Riot pads Bitcoin trove with $500m note sale
Bitcoin infrastructure firm Riot Platforms proposed issuing debt securities to fund BTC buys and finance “general corporate purposes.”
Riot Platforms announced plans to offer $500 million in convertible senior notes through a private offering to accredited institutional buyers. Investors will also have an additional $75 million purchase option within three days of the initial investment.
Convertible notes are debt instruments that allocate share rights to purchasers, allowing the option to convert notes into ownership units in a publicly traded entity.
“Riot intends to use the net proceeds from this offering to acquire additional Bitcoin,” (BTC) read a Dec. 9 press statement from the crypto mining startup.
Notes to Bitcoin trend
Colorado-based Riot joined a growing cast of companies funding Bitcoin purchases by offering shares. Fellow BTC miner Marathon Digital Holdings upsized its note sale to $850 million with an additional $150 million option on Dec. 3 and increased its total BTC horde above $3.3 billion.
Japanese investment giant Metaplanet holds over $45 million in Bitcoin, mostly financed by selling shares for capital.
The National Center for Public Policy Research, a global think tank, urged Jeff Bezos’ Amazon to include Bitcoin in its corporate reserves.
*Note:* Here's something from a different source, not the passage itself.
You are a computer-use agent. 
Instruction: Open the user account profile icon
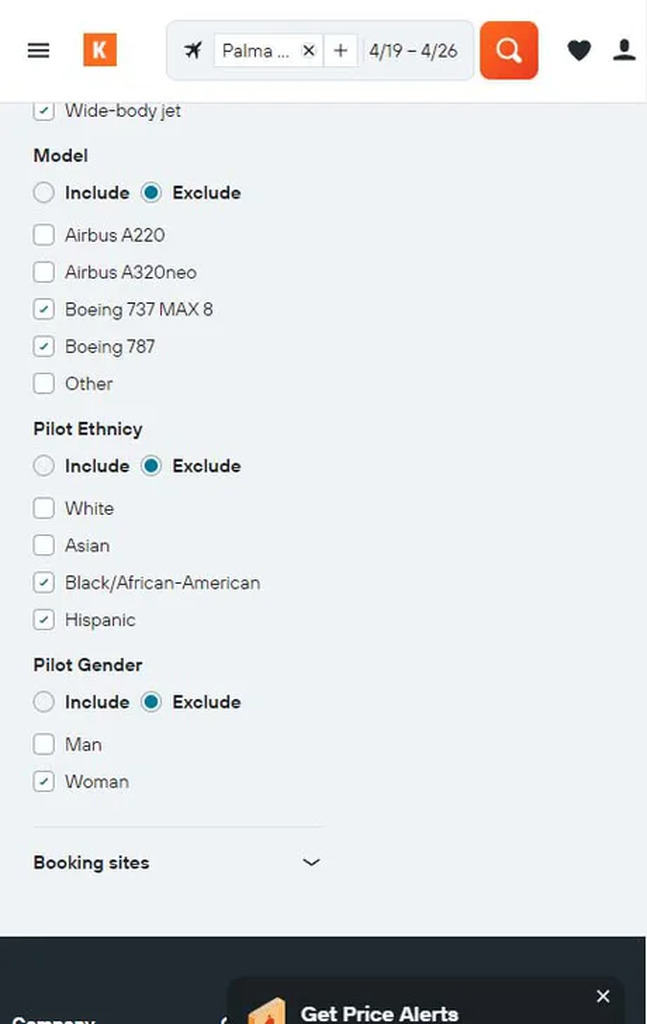pyautogui.click(x=624, y=50)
Binance founder Changpeng ‘Cz’ Zhao supported the idea, noting that Amazon should also add BTC as a payment option.
Firms like China’s SOS Limited and Genius Group also adopted the securities debt capital raise concept instigated by Michael Saylor, founder of MicroStrategy.
Saylor, a crypto-skeptic turned Bitcoin advocate, has asserted that BTC will capture greater portions of global cash reserves in the coming years. MicroStrategy’s executive chairman and other BTC supporters have also pressed U.S. authorities to create a strategic national Bitcoin reserve.
Experts surmised that an open race for BTC’s declining supply among countries has already started, especially since U.S. elections beckoned a regime change under pro-Bitcoin President-elect Donald Trump.